DataOps Engineer

  • Dormont Manufacturing Co
  • 08/06/2026
Full time Information Technology Telecommunications SQL Python Data Scientist Testing

Job Description

CoreWeave is The Essential Cloud for AI . Built for pioneers by pioneers, CoreWeave delivers a platform of technology, tools, and teams that enables innovators to build and scale AI with confidence. Trusted by leading AI labs, startups, and global enterprises, CoreWeave combines superior infrastructure performance with deep technical expertise to accelerate breakthroughs and turn compute into capability. Founded in 2017, CoreWeave became a publicly traded company (Nasdaq: CRWV) in March 2025.

We're proud to be a Living Wage accredited Employer.

What You'll Do: The Monolith AI Platform Engineering Team at CoreWeave is responsible for building and scaling the data and workflow backbone that powers the world's most advanced engineering simulation and AI workflows - our ambition is to become the super intelligent AI test lab for the engineering industry, helping customers ship science, faster. From high throughput data ingestion and feature pipelines to model training and real time inference, our platform delivers the performant, reliable, and trustworthy data foundation trusted by the world's largest engineering companies.

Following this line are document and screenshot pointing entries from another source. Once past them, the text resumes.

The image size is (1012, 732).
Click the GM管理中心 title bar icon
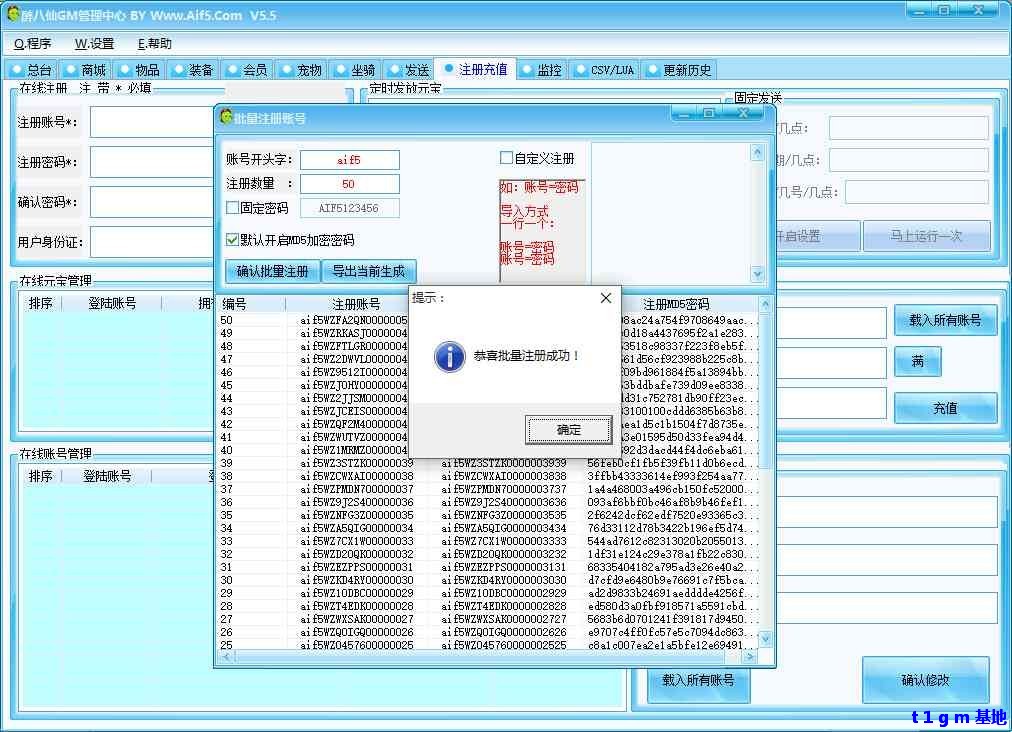tap(12, 14)
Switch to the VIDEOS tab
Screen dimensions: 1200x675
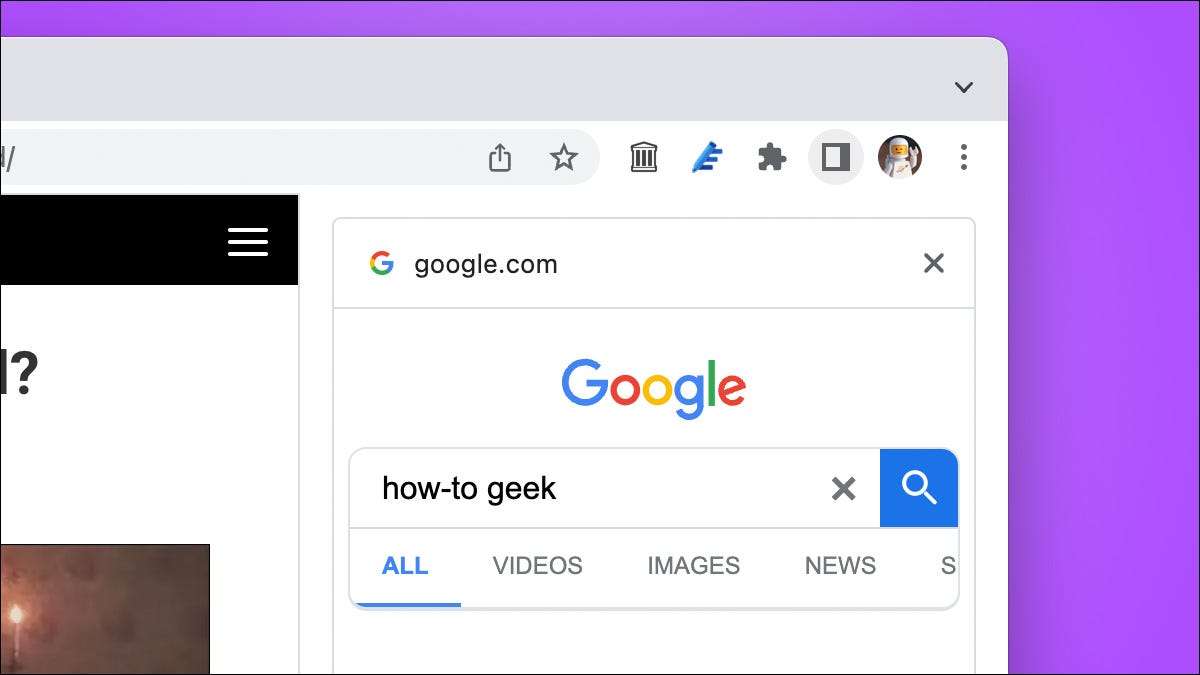pyautogui.click(x=537, y=566)
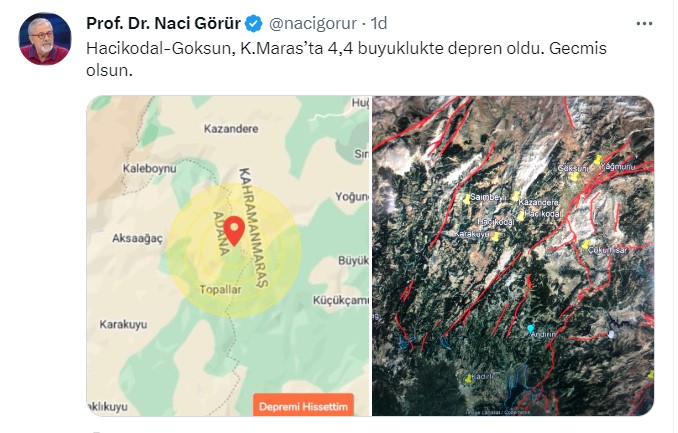The image size is (678, 433).
Task: Click the yellow pin next to Saimbeyli
Action: click(466, 199)
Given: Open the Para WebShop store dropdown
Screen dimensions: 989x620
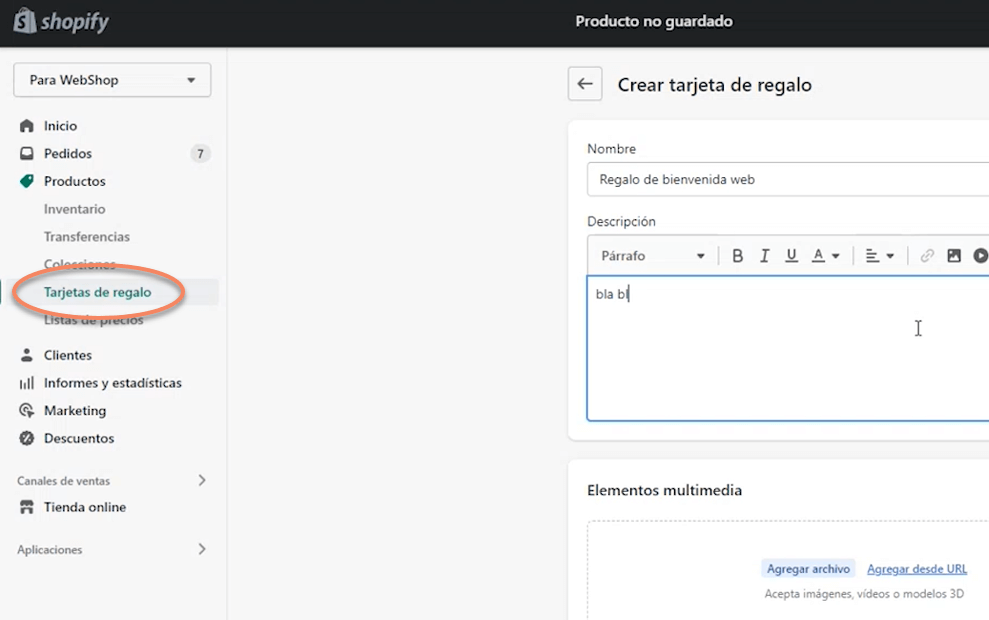Looking at the screenshot, I should coord(112,80).
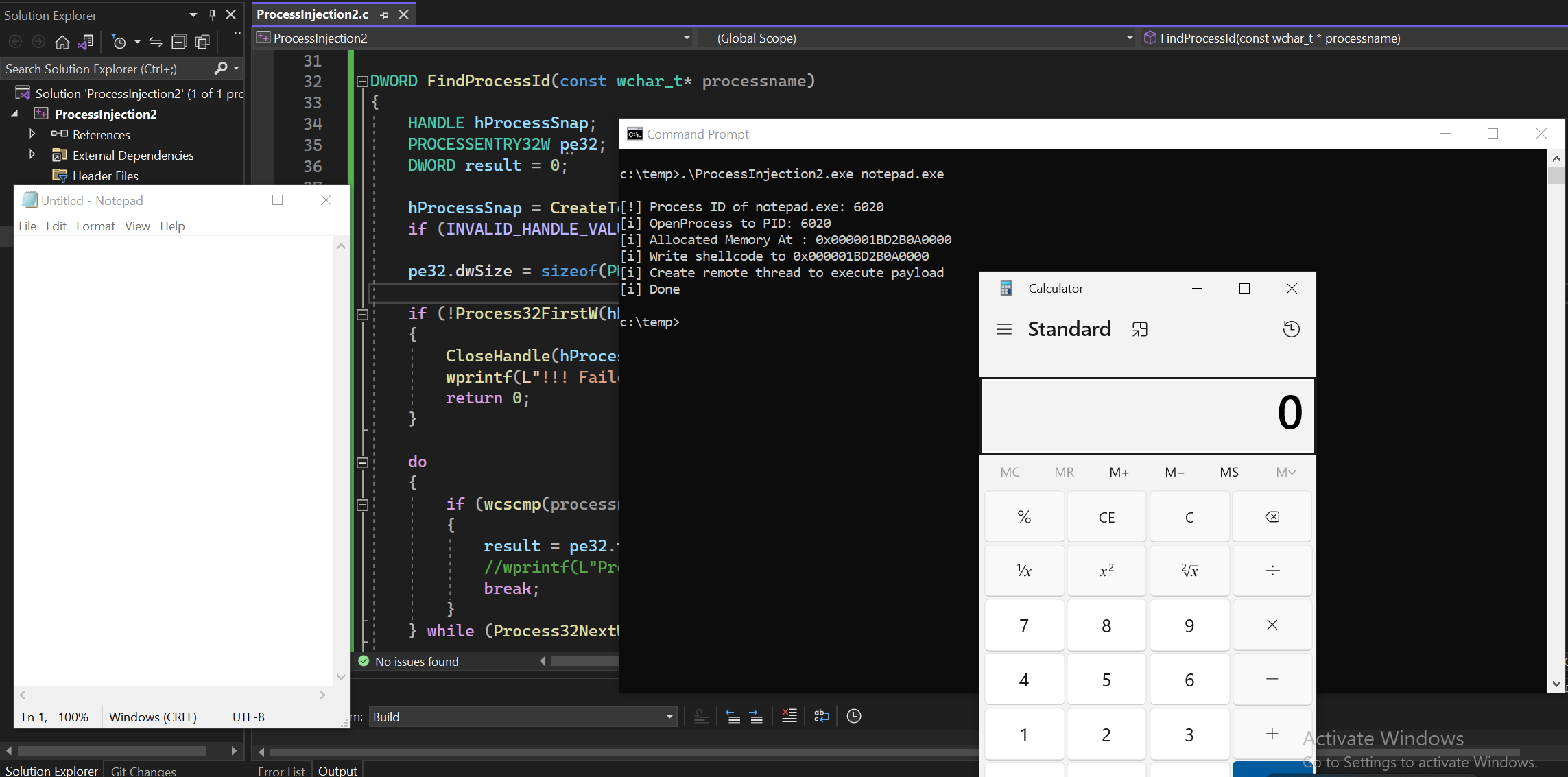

The Senior DataOps Engineer II will own and drive all things data observability and operations across our client estate - building the practices, tooling, and culture that make Monolith's data flows debuggable, auditable, and safe to evolve. You'll sit at the intersection of platform engineering, data engineering, and reliability, implementing end to end lineage and DataOps practices while mentoring data producers and consumers on how to manage data as a first class product.

You'll partner closely with Monolith's Product, Engineering and forward deployed teams, as well as with CoreWeave's infrastructure and AI platform groups, to turn fragmented, real world engineering data into well governed, observable, and operationally robust pipelines powering our SaaS platform and client specific deployments.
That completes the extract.